Yes, rent prices in Berlin are not once they once were. Some people are renting under old contracts and are paying less than 300 Euro/month but this is no longer the norm. Depending on whether you have a shared flat or your own apartment and whether you live in Wedding or Prenzlauer Berg, rent prices vary, but Expatisan says the average cost of a furnished studio in a ‘normal’ area is around 530 euro. Compared to exorbitant rents in say London or Paris, the prices are still reasonable. It’s also very likely that you’ll be getting more space for your money (and if you’re lucky hardwood floors and high ceilings!)

Food and drink

Let’s start with drink. Drinks in Berlin, especially from the grocery store or an off-licence are ridiculously cheap. Bottles of wine can be less than 4 Euro and beer can be just 39 cents. In restaurants and bars, drinks are still relatively inexpensive although more and more bars are offering expensive (10 Euros and up) cocktails.
The price of food in stores varies depending on store. If you shop at Lidl/Aldi (discount supermarkets), food tends to be very affordable, whereas shopping at Rewe or Bio Company will cost more. Still, the price of food is certainly less than other Western capitals and there is a wide variety of high-quality produce.
If you want to eat out and have a good meal chances are you will pay around 15 Euros. There are of course more expensive restaurants but you can also get very cheap street food like Döner or falafel.

Gym Membership

Especially if you plan on joining McFit or SuperFit, two large chains, Berlin’s gym memberships are a steal at around 20 Euro per month. You can also join more expensive clubs like Holmes Place.

Phone Bill

Unlike some countries with only a few companies to choose from, Germany has many phone companies competing. This keeps prices low and gives you lots of options. Around 25 euro per month is usual for a pay-as-you go plan.
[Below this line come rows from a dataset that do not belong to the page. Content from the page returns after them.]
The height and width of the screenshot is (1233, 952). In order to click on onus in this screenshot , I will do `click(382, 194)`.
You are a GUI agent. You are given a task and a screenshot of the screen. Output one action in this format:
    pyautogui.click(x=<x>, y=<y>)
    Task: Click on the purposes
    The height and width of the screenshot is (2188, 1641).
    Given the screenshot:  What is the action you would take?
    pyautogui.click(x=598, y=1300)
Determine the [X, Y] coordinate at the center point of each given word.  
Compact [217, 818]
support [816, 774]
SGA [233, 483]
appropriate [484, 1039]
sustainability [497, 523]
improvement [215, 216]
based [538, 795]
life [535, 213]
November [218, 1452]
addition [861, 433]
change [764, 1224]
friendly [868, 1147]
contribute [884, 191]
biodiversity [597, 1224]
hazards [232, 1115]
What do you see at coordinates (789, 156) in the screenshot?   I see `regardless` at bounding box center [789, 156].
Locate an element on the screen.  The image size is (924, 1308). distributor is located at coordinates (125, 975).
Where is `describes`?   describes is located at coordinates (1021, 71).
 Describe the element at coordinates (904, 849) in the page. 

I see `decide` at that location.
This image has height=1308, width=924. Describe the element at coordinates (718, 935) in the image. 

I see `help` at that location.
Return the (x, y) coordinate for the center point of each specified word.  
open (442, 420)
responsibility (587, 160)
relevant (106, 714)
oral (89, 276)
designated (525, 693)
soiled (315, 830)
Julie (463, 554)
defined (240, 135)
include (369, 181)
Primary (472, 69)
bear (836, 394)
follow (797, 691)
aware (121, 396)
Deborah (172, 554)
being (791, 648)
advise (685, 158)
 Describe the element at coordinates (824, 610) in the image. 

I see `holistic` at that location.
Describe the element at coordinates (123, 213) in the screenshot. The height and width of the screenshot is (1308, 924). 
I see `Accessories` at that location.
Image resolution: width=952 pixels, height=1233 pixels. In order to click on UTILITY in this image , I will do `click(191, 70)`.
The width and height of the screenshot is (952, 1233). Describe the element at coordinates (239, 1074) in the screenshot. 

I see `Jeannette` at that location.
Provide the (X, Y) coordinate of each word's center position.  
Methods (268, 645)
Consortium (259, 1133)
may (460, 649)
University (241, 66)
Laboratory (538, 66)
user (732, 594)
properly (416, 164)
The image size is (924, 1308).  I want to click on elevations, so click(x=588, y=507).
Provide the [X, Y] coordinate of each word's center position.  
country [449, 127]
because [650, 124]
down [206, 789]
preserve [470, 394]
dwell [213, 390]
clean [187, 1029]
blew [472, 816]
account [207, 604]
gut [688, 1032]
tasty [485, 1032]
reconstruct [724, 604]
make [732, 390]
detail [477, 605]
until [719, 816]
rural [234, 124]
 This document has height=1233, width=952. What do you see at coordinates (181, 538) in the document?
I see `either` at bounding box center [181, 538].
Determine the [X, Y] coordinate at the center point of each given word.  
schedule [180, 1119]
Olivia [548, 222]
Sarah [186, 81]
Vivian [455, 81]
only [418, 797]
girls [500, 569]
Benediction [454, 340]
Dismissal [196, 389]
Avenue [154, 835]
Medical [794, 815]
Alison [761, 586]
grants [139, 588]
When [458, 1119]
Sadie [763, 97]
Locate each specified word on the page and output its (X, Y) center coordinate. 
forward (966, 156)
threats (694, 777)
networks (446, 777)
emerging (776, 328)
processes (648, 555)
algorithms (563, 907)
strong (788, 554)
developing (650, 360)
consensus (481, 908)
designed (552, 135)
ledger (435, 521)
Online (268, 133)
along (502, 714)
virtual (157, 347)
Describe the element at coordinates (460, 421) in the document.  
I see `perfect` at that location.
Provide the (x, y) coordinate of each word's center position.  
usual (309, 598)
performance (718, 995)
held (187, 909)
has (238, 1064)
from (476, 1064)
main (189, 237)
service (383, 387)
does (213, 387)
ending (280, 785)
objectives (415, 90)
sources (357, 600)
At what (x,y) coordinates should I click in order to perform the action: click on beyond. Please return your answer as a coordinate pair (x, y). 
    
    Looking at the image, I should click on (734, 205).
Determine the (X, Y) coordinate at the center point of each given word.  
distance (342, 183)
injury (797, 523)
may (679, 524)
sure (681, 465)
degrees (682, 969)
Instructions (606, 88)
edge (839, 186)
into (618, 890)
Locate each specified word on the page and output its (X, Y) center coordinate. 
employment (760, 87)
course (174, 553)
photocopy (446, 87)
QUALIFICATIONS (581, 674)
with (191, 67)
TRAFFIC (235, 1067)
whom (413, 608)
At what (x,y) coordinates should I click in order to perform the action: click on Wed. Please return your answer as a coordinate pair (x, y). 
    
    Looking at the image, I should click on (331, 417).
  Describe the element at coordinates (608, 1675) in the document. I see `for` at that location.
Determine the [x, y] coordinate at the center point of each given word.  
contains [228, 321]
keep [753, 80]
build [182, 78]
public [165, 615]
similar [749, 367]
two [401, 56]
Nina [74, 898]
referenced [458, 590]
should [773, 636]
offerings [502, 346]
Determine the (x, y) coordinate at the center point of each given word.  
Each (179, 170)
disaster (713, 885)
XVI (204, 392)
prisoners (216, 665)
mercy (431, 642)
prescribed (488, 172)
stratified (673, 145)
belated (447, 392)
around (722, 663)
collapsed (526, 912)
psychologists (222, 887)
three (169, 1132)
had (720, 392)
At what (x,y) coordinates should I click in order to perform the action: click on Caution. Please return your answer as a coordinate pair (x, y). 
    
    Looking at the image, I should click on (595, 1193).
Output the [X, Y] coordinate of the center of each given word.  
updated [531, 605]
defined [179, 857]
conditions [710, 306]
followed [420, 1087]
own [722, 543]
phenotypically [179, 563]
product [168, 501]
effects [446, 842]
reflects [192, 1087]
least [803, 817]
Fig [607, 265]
Many Berliners choose to bike during the warmer months but the U-Bahn monthly pass is very reasonable (58 Euro/month if you travel after 10AM and 81 Euro/month otherwise). London, by comparison, is 124 Pounds for a month pass for zones 1-2. The U-Bahn is also open all night on weekends, so getting home after a night out is no problem.
If you want to avoid cab fare (Uber and MyTaxi operate more as booking apps here) but still use a car, there’s also an increasing number of car sharing startups. DriveNow and Car2Go are two popular ones. Both require a registration fee around 30 euro and then charge per minute of use (around 30 cents).

Taxes and Insurance

Taxes depend on how much you earn but in general taxes are high in Germany. For 2014 and 2015 a taxable income of less than €8,354 was tax-free for a single person. Incomes up to €52,882 for a single person (€105,764 for a couple) were then taxed with a rate progressively increasing from 14% to 42%.
Germans love their insurance. Health insurance is mandatory and expensive (around 15% of your salary) but your employer, if you have one, will take it directly from your salary. If you’re a freelancer, it’s another story and is a major expense you should factor in to your budget. With all the contributions (taxes, pension, healthcare), the gross/net salary (“brutto/netto”) distinction is particularly important in Germany. Use the handy gross/net calculator at the end of this article to figure out the net amount you will take home each month or year.


The cost of living in Berlin is indeed rising, especially for housing. The price of food, drink and transport keeps overall costs much lower than other major cities. That said, salaries in Berlin also reflect the low cost of living. Minimum wage is €8.50 per hour and median salaries are lower than other German cities.